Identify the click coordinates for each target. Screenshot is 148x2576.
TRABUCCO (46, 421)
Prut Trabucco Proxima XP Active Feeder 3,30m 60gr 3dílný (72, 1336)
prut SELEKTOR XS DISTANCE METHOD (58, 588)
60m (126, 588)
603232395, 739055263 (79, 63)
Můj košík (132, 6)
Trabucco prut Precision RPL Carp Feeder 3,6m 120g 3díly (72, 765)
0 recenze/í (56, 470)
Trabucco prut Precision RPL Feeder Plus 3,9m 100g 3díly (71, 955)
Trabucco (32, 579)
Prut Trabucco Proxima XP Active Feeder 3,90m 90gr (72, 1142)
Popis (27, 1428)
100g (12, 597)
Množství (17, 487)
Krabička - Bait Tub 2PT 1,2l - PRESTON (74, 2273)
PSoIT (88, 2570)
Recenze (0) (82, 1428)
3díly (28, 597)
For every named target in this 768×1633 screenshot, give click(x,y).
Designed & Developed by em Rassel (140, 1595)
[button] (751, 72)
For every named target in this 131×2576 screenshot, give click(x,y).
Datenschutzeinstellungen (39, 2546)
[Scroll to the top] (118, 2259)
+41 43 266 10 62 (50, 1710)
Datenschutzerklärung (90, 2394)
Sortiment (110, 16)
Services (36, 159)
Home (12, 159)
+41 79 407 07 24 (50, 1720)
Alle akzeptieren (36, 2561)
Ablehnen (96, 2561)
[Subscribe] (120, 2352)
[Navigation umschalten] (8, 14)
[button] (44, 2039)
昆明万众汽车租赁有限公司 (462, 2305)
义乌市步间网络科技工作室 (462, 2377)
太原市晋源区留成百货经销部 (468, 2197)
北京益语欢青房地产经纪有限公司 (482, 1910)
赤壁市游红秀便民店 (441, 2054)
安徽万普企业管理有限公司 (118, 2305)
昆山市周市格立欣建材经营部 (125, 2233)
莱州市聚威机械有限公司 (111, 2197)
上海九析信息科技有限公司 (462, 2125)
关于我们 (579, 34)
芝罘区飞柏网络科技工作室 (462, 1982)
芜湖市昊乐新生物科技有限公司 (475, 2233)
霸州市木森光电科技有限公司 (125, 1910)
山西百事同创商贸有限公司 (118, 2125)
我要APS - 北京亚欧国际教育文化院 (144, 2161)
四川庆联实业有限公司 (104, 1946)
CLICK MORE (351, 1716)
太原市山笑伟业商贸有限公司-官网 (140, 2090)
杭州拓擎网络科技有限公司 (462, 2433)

------------------------------------------------

▸ What to produce:
The response has to give back every record verbatim.

▸ Written answer:
Identify the click coordinates for each target. Screenshot is 148x2576.
TRABUCCO (46, 421)
Prut Trabucco Proxima XP Active Feeder 3,30m 60gr 3dílný (72, 1336)
prut SELEKTOR XS DISTANCE METHOD (58, 588)
60m (126, 588)
603232395, 739055263 (79, 63)
Můj košík (132, 6)
Trabucco prut Precision RPL Carp Feeder 3,6m 120g 3díly (72, 765)
0 recenze/í (56, 470)
Trabucco prut Precision RPL Feeder Plus 3,9m 100g 3díly (71, 955)
Trabucco (32, 579)
Prut Trabucco Proxima XP Active Feeder 3,90m 90gr (72, 1142)
Popis (27, 1428)
100g (12, 597)
Množství (17, 487)
Krabička - Bait Tub 2PT 1,2l - PRESTON (74, 2273)
PSoIT (88, 2570)
Recenze (0) (82, 1428)
3díly (28, 597)
For every named target in this 768×1633 screenshot, give click(x,y).
Designed & Developed by em Rassel (140, 1595)
[button] (751, 72)
For every named target in this 131×2576 screenshot, give click(x,y).
Datenschutzeinstellungen (39, 2546)
[Scroll to the top] (118, 2259)
+41 43 266 10 62 (50, 1710)
Datenschutzerklärung (90, 2394)
Sortiment (110, 16)
Services (36, 159)
Home (12, 159)
+41 79 407 07 24 (50, 1720)
Alle akzeptieren (36, 2561)
Ablehnen (96, 2561)
[Subscribe] (120, 2352)
[Navigation umschalten] (8, 14)
[button] (44, 2039)
昆明万众汽车租赁有限公司 (462, 2305)
义乌市步间网络科技工作室 (462, 2377)
太原市晋源区留成百货经销部 (468, 2197)
北京益语欢青房地产经纪有限公司 (482, 1910)
赤壁市游红秀便民店 (441, 2054)
安徽万普企业管理有限公司 (118, 2305)
昆山市周市格立欣建材经营部 (125, 2233)
莱州市聚威机械有限公司 (111, 2197)
上海九析信息科技有限公司 (462, 2125)
关于我们 (579, 34)
芝罘区飞柏网络科技工作室 (462, 1982)
芜湖市昊乐新生物科技有限公司 (475, 2233)
霸州市木森光电科技有限公司 (125, 1910)
山西百事同创商贸有限公司 (118, 2125)
我要APS - 北京亚欧国际教育文化院 (144, 2161)
四川庆联实业有限公司 (104, 1946)
CLICK MORE (351, 1716)
太原市山笑伟业商贸有限公司-官网 (140, 2090)
杭州拓擎网络科技有限公司 (462, 2433)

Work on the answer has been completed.